Police chiefs refused to release information on the punishment dealt out to each individual officer by the force, citing "data protection issues".
But they did reveal six of the officers received warnings from the deputy chief constable, one was warned by an assistant chief constable, one was fined and another had pay cut.
No action was taken against two officers while three cases are pending.
The power to sack or demote offending officers is also available to the force.
A police spokeswoman said: "These cases were dealt with through the courts. The officers were then subject to internal disciplinary hearings."
Kenny MacAskill, the SNP's justice spokesman, said: "These matters have to be dealt with seriously.
"It's for the chief constable to decide whether internal disciplinary procedures are sufficient to deal with these cases, but punishment must take place otherwise our faith in the police will be jeopardised."
Councillor Marilyne MacLaren, a member of the police board, said: "It's disappointing when these incidents occur, but we have to be careful about putting people on pedestals. Officers are human beings and they can make mistakes like anyone else."
Constable Andrew Higgins, from Gayfield Square police station, was caught driving at 103mph on the M9 in Stirlingshire.
But he escaped disqualification after a court heard he thought he was chasing a drug dealer.
Sheriff Craig McSherry fined him 300 and ordered six points to be put on his licence.
Constable Higgins is currently under investigation after being accused of illegally using a disabled badge to park for free outside his city centre station.
In November last year, it was revealed that a total of 12 officers in the Lothian and Borders Police force have drink-driving convictions, and all have kept their jobs.
Today's figures show four officers have been convicted of the same offence since 2002, including two in the past year.
A spokeswoman for the Royal Society for the Prevention of Accidents said: "Police officers should be setting a good example. Obviously, it's harder to get the drink- drive message across to the public if officers are breaking the law."
Sergeant David Wiltshire was found drunk in the driver's seat of his wrecked Citroen Xsara at the side of the M90 Edinburgh to Perth motorway in May last year.

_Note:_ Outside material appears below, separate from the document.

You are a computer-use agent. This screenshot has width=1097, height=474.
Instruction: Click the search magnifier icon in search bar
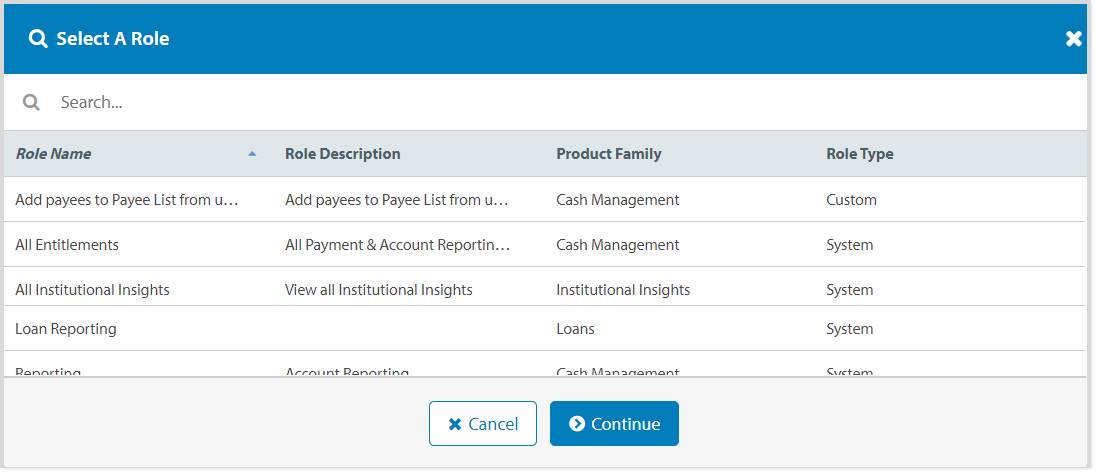[x=31, y=102]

He was more than four times over the legal alcohol limit.
Sheriff Robert McCreadie fined him 450 and banned him from the road for three years.
And Constable John Stirling, who was based at St Leonard's police station, was caught drink driving after crashing his Suzuki Vitara into a neighbour's garage in Gilmerton.
Stirling admitted he had been in the Hebrides Bar in the city centre in June last year, but he drove home after a fight with his wife.
Sheriff Andrew Lothian fined him 750 and disqualified him from driving for one year.
Constable Nicola Paterson, who worked in the West End station, was fined 400 and banned from driving for 18 months at Dundee Sheriff Court.
She was found to be nearly three times over the limit after being stopped in Dundee in November 2004.